Richer skill recency and currency assessment. The current recency multiplier is a useful starting point, but more sophisticated approaches could draw on technology lifecycle data, track when specific tools fell out of mainstream use, or distinguish between foundational skills that age slowly and rapidly evolving frameworks.
Prompt strategy research. Different prompt formulations produce meaningfully different evaluations of the same candidate. Systematic study of how prompt structure, specificity, and framing affect evaluation quality and what constitutes a fair and defensible prompt for a given role — is an underexplored area.
Bias detection and mitigation. AI-assisted screening carries the risk of encoding or amplifying existing biases from training data. Future work should examine whether models evaluate equivalent credentials differently based on demographic signals present in CV formatting, naming conventions, educational institutions, or writing style — and develop evaluation strategies that are robust to these effects.
Calibration and human alignment. Ultimately, an AI screening tool is only useful if its assessments correlate meaningfully with the judgments of experienced human recruiters and hiring managers. Developing calibration methods — comparing AI evaluations against ground-truth hiring outcomes — would allow the system to be tuned toward genuine predictive validity.
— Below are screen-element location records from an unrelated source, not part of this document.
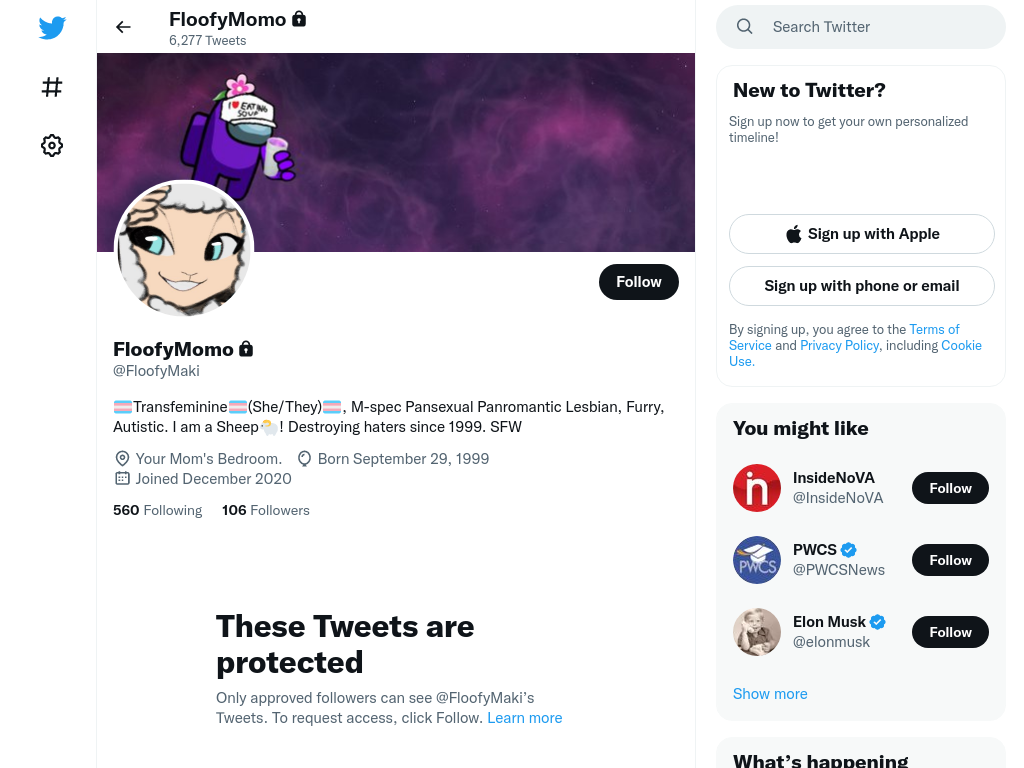Click the Twitter bird logo
Viewport: 1024px width, 768px height.
click(x=52, y=28)
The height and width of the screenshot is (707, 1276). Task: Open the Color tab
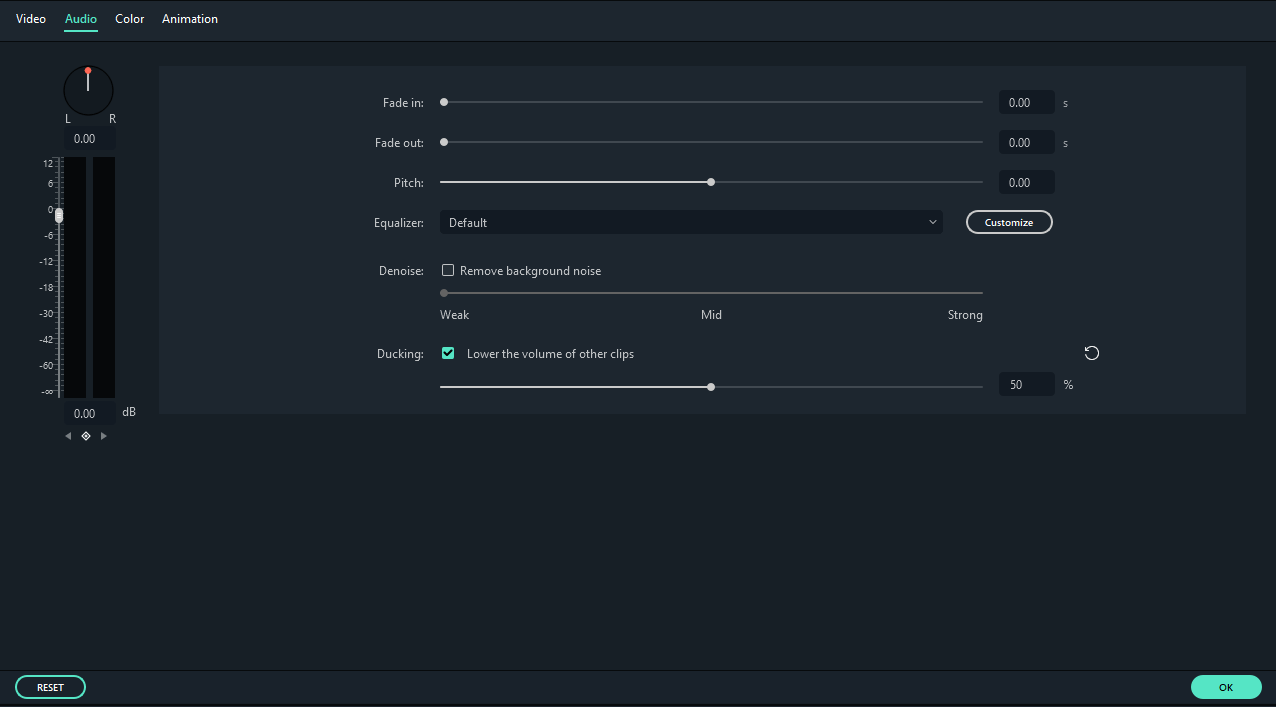(x=130, y=19)
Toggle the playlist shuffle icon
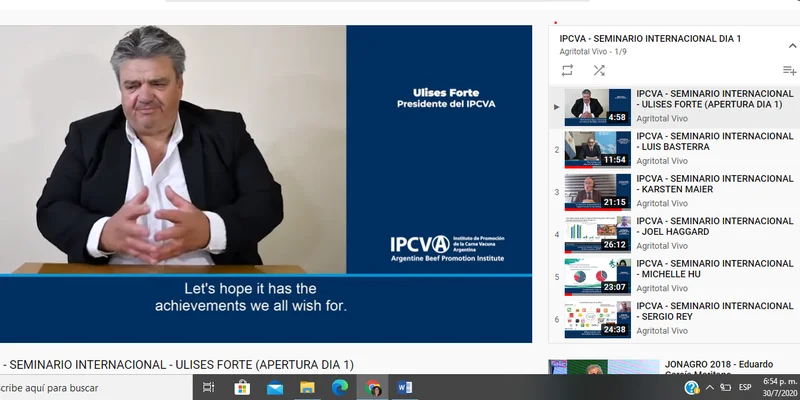This screenshot has height=400, width=800. [x=599, y=70]
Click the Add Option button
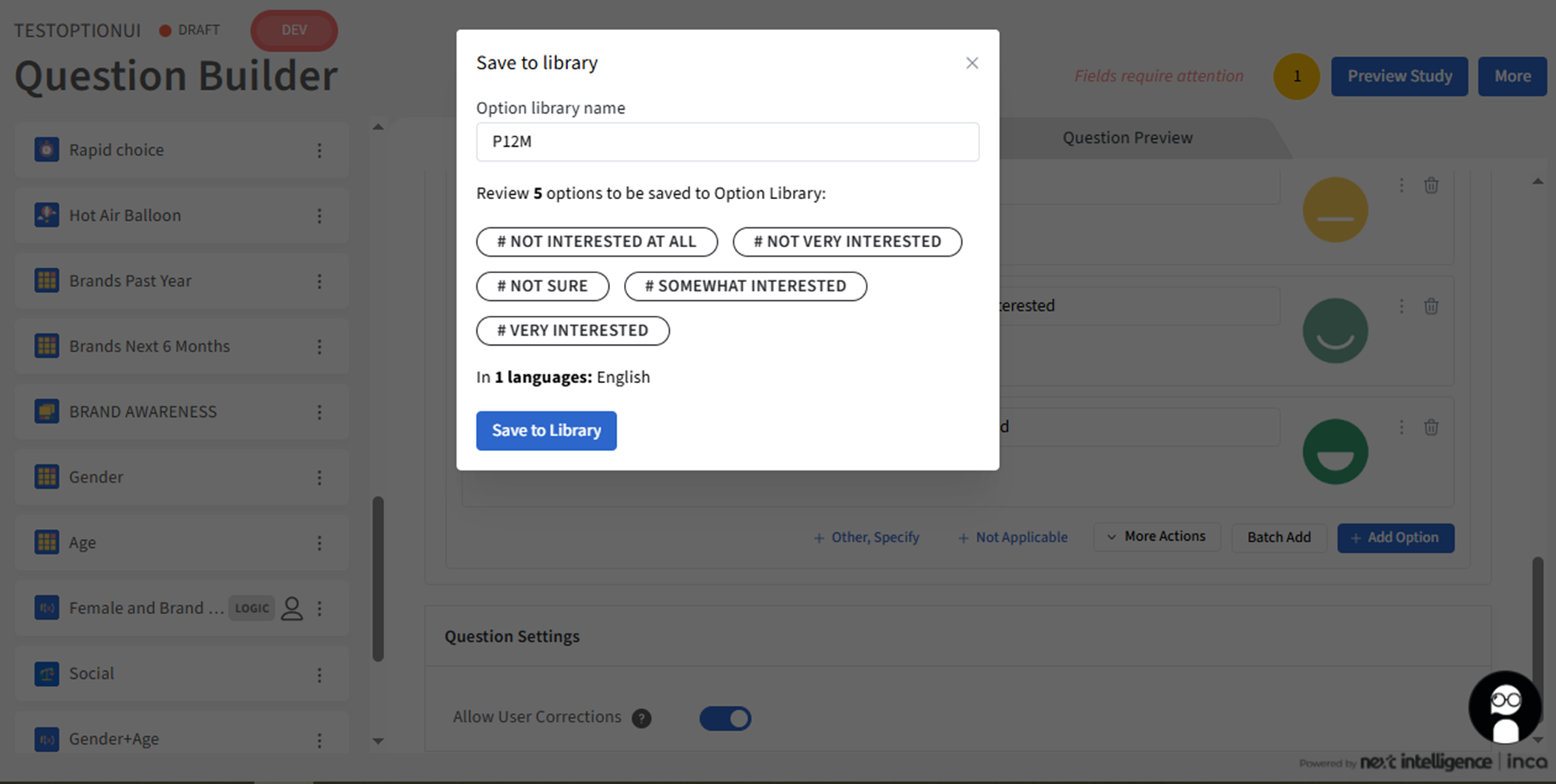Viewport: 1556px width, 784px height. click(1395, 538)
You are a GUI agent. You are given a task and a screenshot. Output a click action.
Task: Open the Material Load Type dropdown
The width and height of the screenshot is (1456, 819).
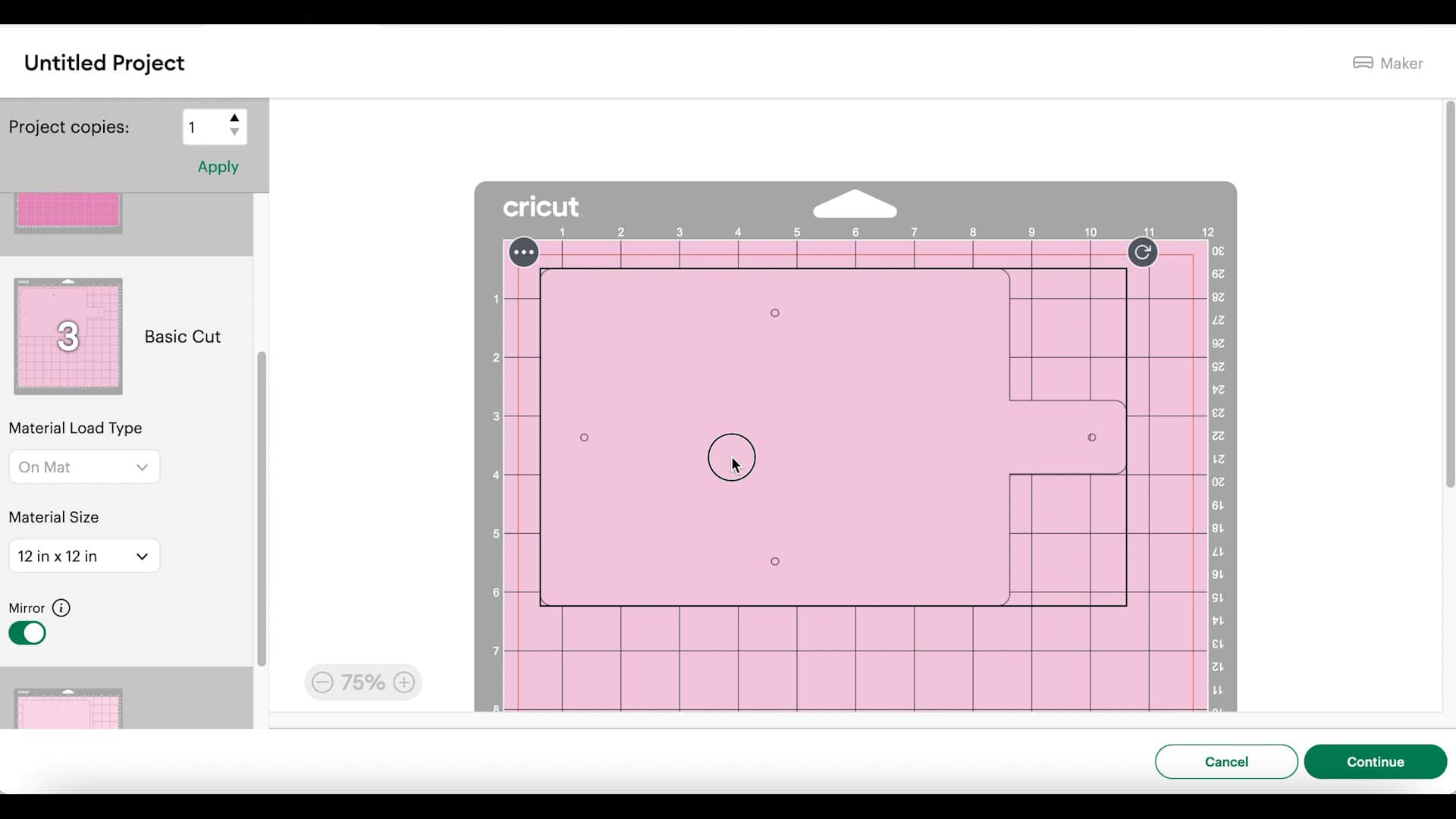(84, 467)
Multi-round and longitudinal evaluation. The current prototype focuses on initial screening. Extending the framework to later hiring stages — structured interviews, reference checks, or post-hire performance tracking — could create a feedback loop for continuous improvement and provide richer data on what early signals actually predict success.
Important Context
This is experimental research, not a production system. The prototype is designed to explore how AI might assist with CV screening. It does not represent UNU hiring policy or procedures, and is not used for actual hiring decisions at the United Nations University.